Accelify has been acquired by Frontline Education. Learn More →

Industry News

No ‘Cuts’ in School Funding, State Says

January 18, 2010

Although education leaders have bemoaned what they call cuts in the governor’s K-12 education budget, state officials insist it continues funding at current levels.

School district administrators say the budget proposal would deny them revenue they’ve been expecting, essentially amounting to a $1.5 billion cut.

A spokesman for Gov. Arnold Schwarzenegger this week characterized the gap differently.

"The $1.5 billion is the difference between what they want and what we’re giving them," Aaron McLear said. "Not getting as much as you’d like is not a cut."

More than half of Schwarzenegger’s budget plan of roughly $85 billion is allotted to education, McLear said.

"While we’re cutting everywhere, we are funding education at the same level we did last year, which is about $50 billion of $85 billion," McLear said. "We understand the education community would like to have more than the $50 billion. … We would like to fund all programs at a higher level, but we simply cannot spend money we don’t have."

The governor’s budget proposal would fully fund the Proposition 98 constitutional guarantee, essentially keeping K-12 funding flat, state finance department spokesman H.D. Palmer said. It also calls for no midyear cuts.

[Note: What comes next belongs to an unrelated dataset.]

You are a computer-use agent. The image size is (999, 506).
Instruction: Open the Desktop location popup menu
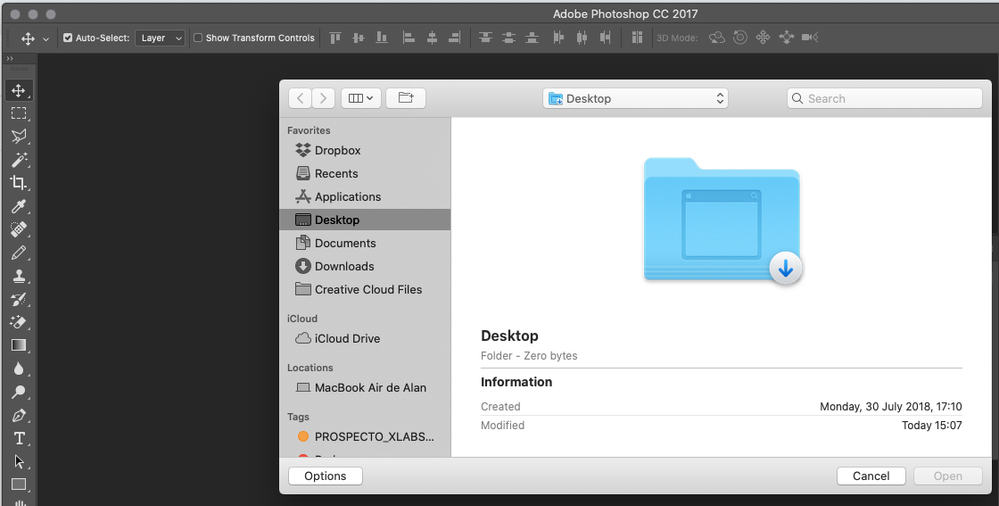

The lower-than-expected funding relates to a one-time cut in 2009-10 that would continue in 2010-11 along with a decreased cost-of-living adjustment, said Bryan Richards, finance director for the Mt. Diablo
school district.

"They’re redefining the Prop. 98 (education funding) guarantee that was set in law at $49.1 billion last year," he said. "What the governor is proposing is to break the deal that was made."

The budget back-and-forth depends heavily on interpretations of state laws and how budget shifts will work.

The governor’s budget recognizes a 2008-09 minimum guarantee of $46.8 billion, in part related to Schwarzenegger’s proposal to replace the state gasoline sales tax with an excise tax, according to state Legislative Analyst Mac Taylor.

"The administration’s claim that it is meeting the constitutionally required Proposition 98 minimum guarantee in 2009-10 and 2010-11 is based on its interpretation of the state constitution," Taylor wrote. "Based upon other interpretations of the constitution … the state’s Proposition 98 obligations could be significantly higher."

The Legislature may need to suspend Prop. 98 to fund K-14 education at levels the governor proposed, Taylor wrote. If legislators reject the tax swap idea, Taylor estimates the minimum guarantee would rise by about $800 million.

Schwarzenegger is targeting $1.2 billion of his education plan to savings through consolidating school administrations, $300 million in anticipated savings from allowing districts to contract out for services and $45 million through consolidation of county office of education functions. The chairwoman of the joint legislative budget committee said these proposed cuts belie Schwarzenegger’s positive assertions.

"He’s proposing very specific cuts," state Sen. Denise Ducheny, D-Chula Vista, said. "To say that you’re ‘protecting education’ when you’re doing that is a little disingenuous."

In the coming weeks, state legislators need to get beyond the semantic argument and make difficult decisions to avoid ballooning deficits, state Assemblyman Roger Niello, R-Fair Oaks, said.

"I think all legislators, as much as the governor, want to protect education as much as possible. But what I’m not going to get into is: ‘How do you define protection?’" he said. "I’m quite sure that the education community would only accept the definition that at a minimum we would not reduce any of their expenditures. That’s tough to do under the circumstances."